Nous sommes appelés à faire, avec Jésus, cet acte de foi en l’Homme et en Dieu, à découvrir au plus profond de nous-mêmes ce ciel intérieur.
Il n’y en a pas d’autre.
Mais comment le découvrir en nous, si nous ne pouvons pas briser l’écran de notre égocentrisme? Quel est le chemin vers ce Dieu caché au plus intime de nous-même? Ce chemin c’est Jésus, lui-même… comment?
Il est bien clair que si Dieu est au-dedans de nous, il n’avait pas à descendre d’un ciel imaginaire.
S’il est en nous, il était déjà là, et toujours déjà là. Il ne cesse jamais de nous prévenir, de nous attendre. C’est nous qui ne sommes pas là!
Et c’est bien là justement ce retournement essentiel à accomplir dans le Mystère de Jésus: Dieu est toujours là, c’est l’homme qui est absent.
Il est déjà venu depuis toujours. C’est l’homme qui doit venir à Dieu.

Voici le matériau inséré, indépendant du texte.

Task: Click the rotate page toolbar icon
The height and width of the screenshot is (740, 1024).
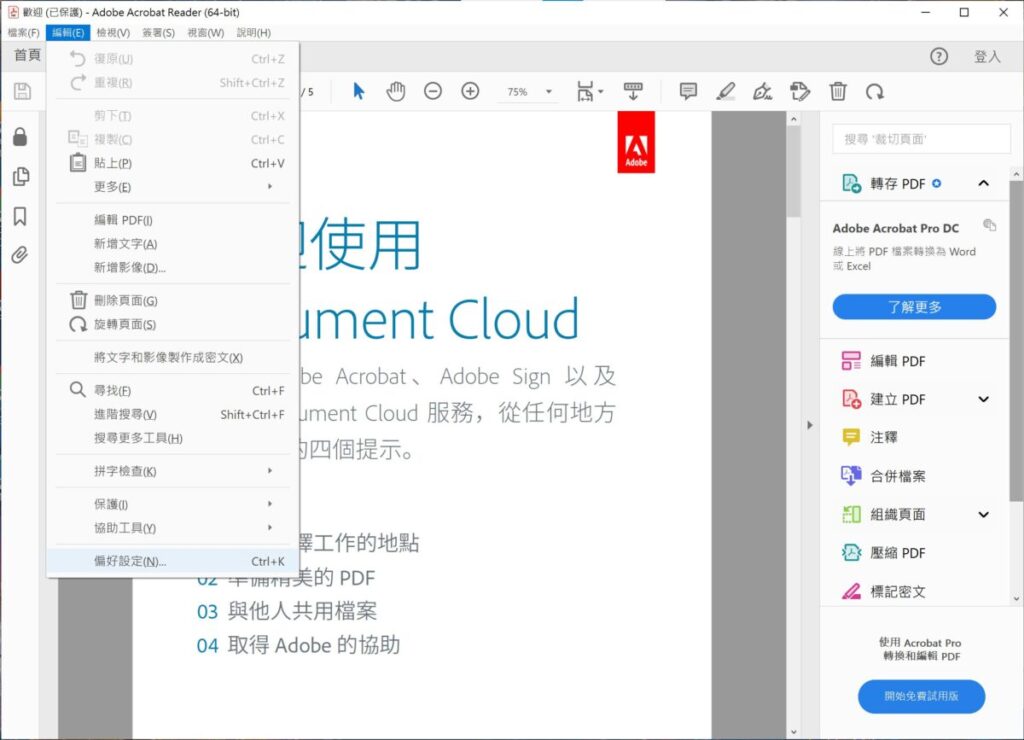Action: point(875,92)
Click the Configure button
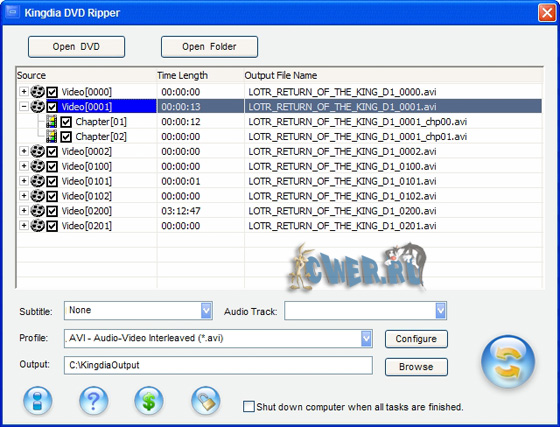The height and width of the screenshot is (427, 560). click(416, 339)
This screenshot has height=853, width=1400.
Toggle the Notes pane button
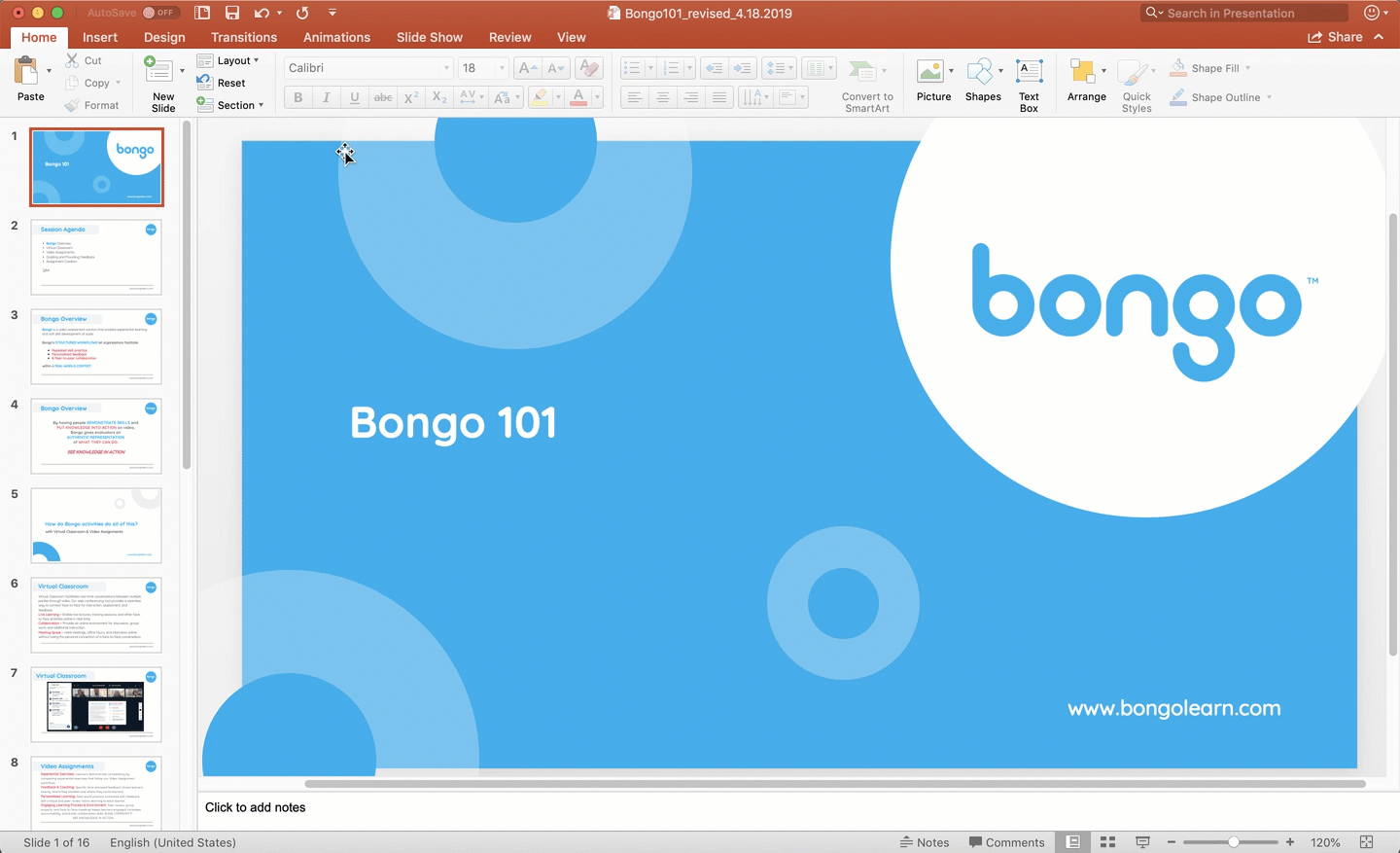pos(925,842)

Le Mystère de l’Incarnation, c’est justement le Mystère de l’homme qui vient à Dieu. Et l’humanité qui souffre, c’est l’humanité qui est enracinée dans l’Amour infini qui est Dieu, dans cet Amour qui n’est qu’un Amour, qui à cause de cela, est désarmé, qui à cause de cela, est infiniment pauvre, incapable de jamais s’imposer.
On parle des droits de Dieu! C’est un langage inadéquat.
Dieu est une offrande infinie. Il ne peut faire rien d’autre que s’offrir aux autres, dans cette mystérieuse crucifixion au plus intime de nous.
En Jésus l’humanité enfin éclot dans la lumière de Dieu, enracinée en Dieu, subsistant en Dieu, n’ayant plus d’autre lien avec elle-même que Dieu. Et c’est cela le Christ, notre Seigneur.
Non pas une espèce de personnage fantastique et mythologique, mais un homme dans la plénitude de sa grandeur, de sa dignité et de sa liberté, un homme…
mais qui n’a d’autre lien avec soi que Dieu, un homme dont le «moi» est «l’autre», un homme qui peut dire d’une manière unique et incomparable: «Je est un autre», préfigurant ainsi notre vocation, puisque finalement nous n’arriverons à réaliser cette grandeur et à faire rayonner cette valeur infinie qui est Dieu en nous, qu’en nous désappropriant de nous-même, pour que Dieu devienne notre vrai moi, pour qu’en nous aussi, il soit un autre.
C’est là le chemin, il n’en est pas d’autre: c’est Jésus-Christ.